- RECORDS TO USE
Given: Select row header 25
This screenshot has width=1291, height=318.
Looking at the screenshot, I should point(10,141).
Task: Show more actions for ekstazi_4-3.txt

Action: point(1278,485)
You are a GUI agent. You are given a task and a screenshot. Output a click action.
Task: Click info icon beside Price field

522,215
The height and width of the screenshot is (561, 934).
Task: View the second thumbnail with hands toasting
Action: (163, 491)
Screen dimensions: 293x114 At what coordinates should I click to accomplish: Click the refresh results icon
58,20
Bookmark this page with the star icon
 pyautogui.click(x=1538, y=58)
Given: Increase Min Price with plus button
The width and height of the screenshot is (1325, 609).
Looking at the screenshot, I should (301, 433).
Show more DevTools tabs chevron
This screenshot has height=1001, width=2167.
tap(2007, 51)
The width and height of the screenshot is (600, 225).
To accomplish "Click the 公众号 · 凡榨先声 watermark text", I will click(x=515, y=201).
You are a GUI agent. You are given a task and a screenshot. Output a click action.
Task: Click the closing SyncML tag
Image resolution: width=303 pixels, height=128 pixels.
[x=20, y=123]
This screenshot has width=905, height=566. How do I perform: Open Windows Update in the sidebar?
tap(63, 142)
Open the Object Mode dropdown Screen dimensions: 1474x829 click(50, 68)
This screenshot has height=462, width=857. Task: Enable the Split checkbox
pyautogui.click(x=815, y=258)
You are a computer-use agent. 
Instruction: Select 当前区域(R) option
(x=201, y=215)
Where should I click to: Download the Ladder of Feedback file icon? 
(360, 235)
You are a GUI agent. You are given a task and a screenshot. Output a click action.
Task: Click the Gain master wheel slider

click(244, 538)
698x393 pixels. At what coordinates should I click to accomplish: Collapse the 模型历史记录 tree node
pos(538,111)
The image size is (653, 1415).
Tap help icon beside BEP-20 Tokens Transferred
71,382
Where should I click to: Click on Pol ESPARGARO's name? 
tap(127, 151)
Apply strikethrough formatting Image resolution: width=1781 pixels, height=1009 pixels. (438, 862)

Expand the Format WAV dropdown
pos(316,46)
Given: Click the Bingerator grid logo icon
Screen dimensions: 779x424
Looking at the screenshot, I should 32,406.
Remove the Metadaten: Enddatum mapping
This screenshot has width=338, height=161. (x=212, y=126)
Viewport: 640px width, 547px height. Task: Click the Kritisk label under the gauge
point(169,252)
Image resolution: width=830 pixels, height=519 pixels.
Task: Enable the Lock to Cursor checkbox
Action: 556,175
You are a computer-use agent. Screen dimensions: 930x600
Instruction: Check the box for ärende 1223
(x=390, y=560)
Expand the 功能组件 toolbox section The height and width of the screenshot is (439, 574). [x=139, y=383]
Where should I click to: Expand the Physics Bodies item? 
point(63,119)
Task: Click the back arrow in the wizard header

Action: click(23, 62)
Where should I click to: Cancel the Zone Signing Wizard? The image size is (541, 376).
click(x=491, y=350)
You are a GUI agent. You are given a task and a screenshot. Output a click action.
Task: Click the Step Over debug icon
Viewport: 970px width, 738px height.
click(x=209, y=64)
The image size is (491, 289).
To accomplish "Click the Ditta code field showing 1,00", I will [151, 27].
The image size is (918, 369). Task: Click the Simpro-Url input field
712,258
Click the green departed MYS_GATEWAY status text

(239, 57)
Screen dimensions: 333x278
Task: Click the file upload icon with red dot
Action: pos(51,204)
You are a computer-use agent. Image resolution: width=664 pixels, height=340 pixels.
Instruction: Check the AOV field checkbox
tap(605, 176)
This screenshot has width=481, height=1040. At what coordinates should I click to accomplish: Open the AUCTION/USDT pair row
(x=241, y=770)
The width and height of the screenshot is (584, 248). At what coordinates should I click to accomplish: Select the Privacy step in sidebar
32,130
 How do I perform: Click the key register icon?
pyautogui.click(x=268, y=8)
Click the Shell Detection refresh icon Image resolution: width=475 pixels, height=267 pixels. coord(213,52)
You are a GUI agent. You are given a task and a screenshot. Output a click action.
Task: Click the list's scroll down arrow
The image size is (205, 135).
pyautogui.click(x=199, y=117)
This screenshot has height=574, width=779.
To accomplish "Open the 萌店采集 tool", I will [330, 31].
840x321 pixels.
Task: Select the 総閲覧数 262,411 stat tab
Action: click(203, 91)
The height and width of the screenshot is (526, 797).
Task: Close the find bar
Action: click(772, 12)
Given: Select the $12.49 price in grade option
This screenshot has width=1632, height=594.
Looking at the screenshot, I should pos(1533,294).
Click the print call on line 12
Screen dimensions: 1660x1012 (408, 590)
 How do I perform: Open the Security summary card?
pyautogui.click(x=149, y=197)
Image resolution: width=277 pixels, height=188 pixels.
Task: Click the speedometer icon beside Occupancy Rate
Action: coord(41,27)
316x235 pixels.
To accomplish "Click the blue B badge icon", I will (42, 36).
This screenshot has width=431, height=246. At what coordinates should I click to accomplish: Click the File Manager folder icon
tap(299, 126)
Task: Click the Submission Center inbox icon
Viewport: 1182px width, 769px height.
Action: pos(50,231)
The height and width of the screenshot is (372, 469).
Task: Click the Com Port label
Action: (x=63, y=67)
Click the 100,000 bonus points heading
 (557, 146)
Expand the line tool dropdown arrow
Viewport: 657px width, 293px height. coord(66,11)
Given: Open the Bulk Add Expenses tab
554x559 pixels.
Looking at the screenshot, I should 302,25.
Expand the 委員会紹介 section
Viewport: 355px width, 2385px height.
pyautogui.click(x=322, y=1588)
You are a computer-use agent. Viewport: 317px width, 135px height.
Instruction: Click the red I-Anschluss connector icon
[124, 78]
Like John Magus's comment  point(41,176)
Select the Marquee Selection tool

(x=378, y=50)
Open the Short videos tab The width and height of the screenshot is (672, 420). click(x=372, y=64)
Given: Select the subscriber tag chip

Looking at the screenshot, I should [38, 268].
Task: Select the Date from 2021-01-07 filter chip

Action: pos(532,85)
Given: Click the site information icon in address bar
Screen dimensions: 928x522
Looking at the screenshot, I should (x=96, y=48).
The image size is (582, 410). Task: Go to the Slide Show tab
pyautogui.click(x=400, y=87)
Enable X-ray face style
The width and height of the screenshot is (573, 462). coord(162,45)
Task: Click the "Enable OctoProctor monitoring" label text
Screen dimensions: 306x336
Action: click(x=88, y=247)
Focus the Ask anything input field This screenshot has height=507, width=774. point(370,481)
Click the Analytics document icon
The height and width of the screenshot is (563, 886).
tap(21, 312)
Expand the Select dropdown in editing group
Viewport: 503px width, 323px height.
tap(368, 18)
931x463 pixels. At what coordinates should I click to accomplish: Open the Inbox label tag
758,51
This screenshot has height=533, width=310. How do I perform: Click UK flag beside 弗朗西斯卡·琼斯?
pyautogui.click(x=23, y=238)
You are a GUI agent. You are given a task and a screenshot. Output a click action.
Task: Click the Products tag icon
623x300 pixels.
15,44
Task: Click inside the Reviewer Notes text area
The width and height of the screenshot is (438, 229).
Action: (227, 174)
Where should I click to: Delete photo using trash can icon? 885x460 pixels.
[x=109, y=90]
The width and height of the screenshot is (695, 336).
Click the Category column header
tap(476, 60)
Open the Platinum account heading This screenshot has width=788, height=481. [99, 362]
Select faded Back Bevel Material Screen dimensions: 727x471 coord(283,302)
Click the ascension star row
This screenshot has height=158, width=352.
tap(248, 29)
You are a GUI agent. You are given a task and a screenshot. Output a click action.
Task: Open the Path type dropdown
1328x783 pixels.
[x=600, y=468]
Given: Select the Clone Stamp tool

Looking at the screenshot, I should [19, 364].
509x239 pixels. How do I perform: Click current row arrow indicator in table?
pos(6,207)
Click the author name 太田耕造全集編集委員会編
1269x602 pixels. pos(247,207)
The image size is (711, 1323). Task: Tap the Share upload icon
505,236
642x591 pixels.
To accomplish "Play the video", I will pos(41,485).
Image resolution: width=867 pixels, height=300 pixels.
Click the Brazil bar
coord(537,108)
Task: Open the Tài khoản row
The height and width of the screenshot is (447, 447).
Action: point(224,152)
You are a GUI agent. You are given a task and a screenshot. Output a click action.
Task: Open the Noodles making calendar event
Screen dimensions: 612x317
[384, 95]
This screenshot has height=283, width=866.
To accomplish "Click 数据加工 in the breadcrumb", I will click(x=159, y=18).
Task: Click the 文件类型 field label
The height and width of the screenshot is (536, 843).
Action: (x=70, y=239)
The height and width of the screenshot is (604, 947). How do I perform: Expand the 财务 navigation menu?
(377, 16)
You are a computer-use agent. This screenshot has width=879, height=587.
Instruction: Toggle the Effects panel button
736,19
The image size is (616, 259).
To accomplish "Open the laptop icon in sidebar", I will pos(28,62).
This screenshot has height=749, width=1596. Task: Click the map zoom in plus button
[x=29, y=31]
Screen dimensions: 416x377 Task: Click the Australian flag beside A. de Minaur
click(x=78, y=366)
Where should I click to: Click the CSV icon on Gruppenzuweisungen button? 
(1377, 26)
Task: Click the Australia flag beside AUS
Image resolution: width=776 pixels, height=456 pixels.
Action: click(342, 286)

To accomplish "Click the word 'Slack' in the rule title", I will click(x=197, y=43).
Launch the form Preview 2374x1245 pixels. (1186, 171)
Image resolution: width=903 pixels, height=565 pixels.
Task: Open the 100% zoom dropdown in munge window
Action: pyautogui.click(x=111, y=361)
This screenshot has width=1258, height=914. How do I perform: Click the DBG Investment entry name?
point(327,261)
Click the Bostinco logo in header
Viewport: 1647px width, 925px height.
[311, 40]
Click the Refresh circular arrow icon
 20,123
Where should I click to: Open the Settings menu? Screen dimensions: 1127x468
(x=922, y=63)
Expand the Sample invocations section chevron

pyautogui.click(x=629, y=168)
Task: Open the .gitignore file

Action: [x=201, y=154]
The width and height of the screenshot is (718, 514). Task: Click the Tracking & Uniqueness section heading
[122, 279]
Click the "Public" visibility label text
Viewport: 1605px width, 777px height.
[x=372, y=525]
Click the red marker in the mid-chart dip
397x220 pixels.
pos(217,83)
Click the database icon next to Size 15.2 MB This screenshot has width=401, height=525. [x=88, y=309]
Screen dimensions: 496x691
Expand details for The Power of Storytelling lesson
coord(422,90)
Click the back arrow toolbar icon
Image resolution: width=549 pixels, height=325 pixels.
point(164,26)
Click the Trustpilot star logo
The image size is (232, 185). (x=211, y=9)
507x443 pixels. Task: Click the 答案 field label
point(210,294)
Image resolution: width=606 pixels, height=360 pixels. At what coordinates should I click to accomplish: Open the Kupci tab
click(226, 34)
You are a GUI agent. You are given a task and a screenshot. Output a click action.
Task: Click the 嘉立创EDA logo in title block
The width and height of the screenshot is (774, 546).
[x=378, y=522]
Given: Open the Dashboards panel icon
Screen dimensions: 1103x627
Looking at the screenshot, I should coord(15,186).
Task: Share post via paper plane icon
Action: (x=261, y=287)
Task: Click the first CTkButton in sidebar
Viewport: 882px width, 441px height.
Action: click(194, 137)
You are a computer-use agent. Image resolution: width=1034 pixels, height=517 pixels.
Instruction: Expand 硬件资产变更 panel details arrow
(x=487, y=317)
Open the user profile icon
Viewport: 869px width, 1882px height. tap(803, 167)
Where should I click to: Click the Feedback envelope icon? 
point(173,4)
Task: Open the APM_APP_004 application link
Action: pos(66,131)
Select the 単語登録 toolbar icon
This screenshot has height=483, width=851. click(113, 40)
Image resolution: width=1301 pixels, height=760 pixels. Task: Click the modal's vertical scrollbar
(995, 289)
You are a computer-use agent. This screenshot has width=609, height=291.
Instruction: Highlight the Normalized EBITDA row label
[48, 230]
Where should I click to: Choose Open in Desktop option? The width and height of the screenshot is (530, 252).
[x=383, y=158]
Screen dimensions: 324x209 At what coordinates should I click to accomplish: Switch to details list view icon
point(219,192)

- WHAT YOU HAVE TO DO
Write out the lines starting at the one containing "Given: Select the $12.49" and ending at the one containing "tap(299, 126)", copying each one exactly and adding nothing else.

- TASK OUTPUT
Given: Select the $12.49 price in grade option
This screenshot has width=1632, height=594.
Looking at the screenshot, I should pos(1533,294).
Click the print call on line 12
Screen dimensions: 1660x1012 (408, 590)
 How do I perform: Open the Security summary card?
pyautogui.click(x=149, y=197)
Image resolution: width=277 pixels, height=188 pixels.
Task: Click the speedometer icon beside Occupancy Rate
Action: coord(41,27)
316x235 pixels.
To accomplish "Click the blue B badge icon", I will (42, 36).
This screenshot has width=431, height=246. At what coordinates should I click to accomplish: Click the File Manager folder icon
tap(299, 126)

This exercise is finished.